## Data under study
========
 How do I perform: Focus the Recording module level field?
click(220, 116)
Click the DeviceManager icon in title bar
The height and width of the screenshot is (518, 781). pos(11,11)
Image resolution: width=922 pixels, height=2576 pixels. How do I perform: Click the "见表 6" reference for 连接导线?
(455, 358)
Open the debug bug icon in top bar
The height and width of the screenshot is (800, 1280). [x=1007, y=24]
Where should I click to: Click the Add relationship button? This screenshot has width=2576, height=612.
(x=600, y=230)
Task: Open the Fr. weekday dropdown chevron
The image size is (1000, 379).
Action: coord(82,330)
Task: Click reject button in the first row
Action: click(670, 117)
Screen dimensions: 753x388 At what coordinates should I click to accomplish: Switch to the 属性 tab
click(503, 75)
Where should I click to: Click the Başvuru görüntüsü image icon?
========
## Action item
From the line containing "Screen dimensions: 753x388" down to the final line of the records above, copy everything exactly and include nothing else.

## Reply
Screen dimensions: 753x388 At what coordinates should I click to accomplish: Switch to the 属性 tab
click(503, 75)
Where should I click to: Click the Başvuru görüntüsü image icon?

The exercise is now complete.